La necessità di far rispettare la legge uguale per tutti, è fuori discussione.
Non si tratta in alcun modo di mettere in dubbio uno dei cardini della
giustizia, il principio chiave di ogni sistema giudiziario, in base al quale ad
ogni crimine corrisponde una pena. L´esistenza di un´infrazione, di un crimine o
di un delitto merita la giusta punizione. Non solo perché si sono infrante delle
leggi e si è messo in pericolo l´ordine pubblico, ma anche e soprattutto perché,
nel caso di crimini contro le persone, in particolare un omicidio, qualcuno si è
arrogato il diritto di alzare la mano contro un altro essere umano. Esistono dei
doveri cui tutti devono sottoporsi e, nel momento in cui questi non vengano
rispettati intenzionalmente (mens rea), non si è solo responsabili, ma anche
colpevoli.
Ma cosa significa punire? Come determinare la pena adeguata per l´autore
di un crimine senza tornare alla legge del taglione? "Occhio per occhio, dente
per dente", recita l´adagio. Ma la giustizia comincia dal momento in cui si
abbandona la logica della vendetta per definire una pena proporzionale al
delitto commesso. Nel famoso saggio di Cesare Beccaria, Dei delitti e
delle pene, il filosofo milanese insisteva sul ruolo preventivo della pena.

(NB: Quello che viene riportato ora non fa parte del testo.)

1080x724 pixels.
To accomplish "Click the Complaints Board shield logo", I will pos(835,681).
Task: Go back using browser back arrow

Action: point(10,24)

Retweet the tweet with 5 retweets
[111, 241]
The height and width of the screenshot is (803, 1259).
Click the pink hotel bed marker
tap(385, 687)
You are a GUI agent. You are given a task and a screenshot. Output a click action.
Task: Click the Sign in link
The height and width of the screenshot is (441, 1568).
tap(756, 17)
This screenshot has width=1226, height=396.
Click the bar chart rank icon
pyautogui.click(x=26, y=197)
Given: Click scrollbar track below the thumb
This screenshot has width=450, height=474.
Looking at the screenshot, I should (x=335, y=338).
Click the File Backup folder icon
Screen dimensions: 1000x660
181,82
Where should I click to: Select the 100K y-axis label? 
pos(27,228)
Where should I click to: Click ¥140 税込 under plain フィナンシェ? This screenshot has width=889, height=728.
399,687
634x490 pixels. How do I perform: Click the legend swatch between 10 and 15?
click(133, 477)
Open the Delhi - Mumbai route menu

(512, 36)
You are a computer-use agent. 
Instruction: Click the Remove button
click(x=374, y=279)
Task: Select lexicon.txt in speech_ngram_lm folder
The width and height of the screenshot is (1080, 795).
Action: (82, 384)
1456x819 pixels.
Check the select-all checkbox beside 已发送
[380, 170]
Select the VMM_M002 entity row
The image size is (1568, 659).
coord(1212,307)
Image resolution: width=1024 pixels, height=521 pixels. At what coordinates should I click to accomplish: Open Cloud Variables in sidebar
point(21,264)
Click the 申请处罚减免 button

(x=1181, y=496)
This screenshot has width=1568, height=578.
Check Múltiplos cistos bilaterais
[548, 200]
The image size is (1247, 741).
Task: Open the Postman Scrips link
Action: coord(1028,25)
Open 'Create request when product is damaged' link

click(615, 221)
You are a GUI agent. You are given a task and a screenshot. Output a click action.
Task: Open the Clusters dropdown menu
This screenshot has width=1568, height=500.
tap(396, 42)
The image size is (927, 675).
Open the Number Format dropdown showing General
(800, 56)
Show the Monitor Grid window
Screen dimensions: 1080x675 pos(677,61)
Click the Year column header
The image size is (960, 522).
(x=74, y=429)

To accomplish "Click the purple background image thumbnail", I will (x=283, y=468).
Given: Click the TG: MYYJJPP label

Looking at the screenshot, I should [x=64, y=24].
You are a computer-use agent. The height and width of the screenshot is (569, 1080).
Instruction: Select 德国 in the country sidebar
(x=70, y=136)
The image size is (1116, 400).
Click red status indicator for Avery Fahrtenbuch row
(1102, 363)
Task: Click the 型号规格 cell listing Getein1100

Per Beccaria il fine delle pene non doveva essere "vendicativo", ma
"rieducativo". È per questo che oggi si è d´accordo nel ritenere che una
sanzione sia giusta non soltanto se è proporzionata alla colpa, ma anche se
l´autore di un delitto o di un crimine è riconosciuto legalmente responsabile,
ossia capace di intendere e di volere al momento dei fatti. Una volta, però, che
la pena è stata pronunciata, in che modo applicarla? Si possono dimenticare le
circostanze particolari in cui si trovano i condannati, e non fare attenzione
allo stato di salute di coloro che, privati della libertà personale, scontano la
propria pena in carcere?
"Il trattamento penitenziario deve essere conforme ad umanità e deve
assicurare il rispetto della dignità della persona", sostiene la legge
promulgata nel 1975 per regolamentare le condizioni di vita delle carceri
italiane. Eppure, in questi ultimi anni, le condizioni di vita dei
carcerati sono diventate sempre più precarie. Gli spazi disponibili si sono
drasticamente ridotti. I momenti comunitari sono scomparsi. Il numero dei
suicidi è aumentato in modo esponenziale. Al punto tale che l´Italia
è stata condannata dalla Corte Europea dei diritti dell´uomo per "trattamenti
inumani e degradanti". Questo ultimo gesto drammatico, il suicidio di Diana
Blefari, non è che un sintomo supplementare; il segno che qualcosa non funziona
più. Come dice il Conseil d´État in Francia, l´amministrazione
penitenziaria – e più generalmente lo Stato – è responsabile dello stato di
salute di un detenuto e colpevole di mancata vigilanza nel caso di un suicidio
(CE, 9 luglio 2007)
Diana Blefari era malata. Il suo stato psichico necessitava il ricovero. La sua
fragilità aveva bisogno di un´attenzione che nessuno dovrebbe negare a chi, pur
colpevole, soffre talmente tanto da non esitare a mettere fine ai propri giorni.
Punire non significa dimenticarsi che ciò che ci rende umani non è solo la
capacità di vivere in una società rispettandone le regole, ma anche e
soprattutto la compassione di fronte alla sofferenza.
Se vuoi conoscere davvero un paese, diceva Voltaire, visitane le prigioni.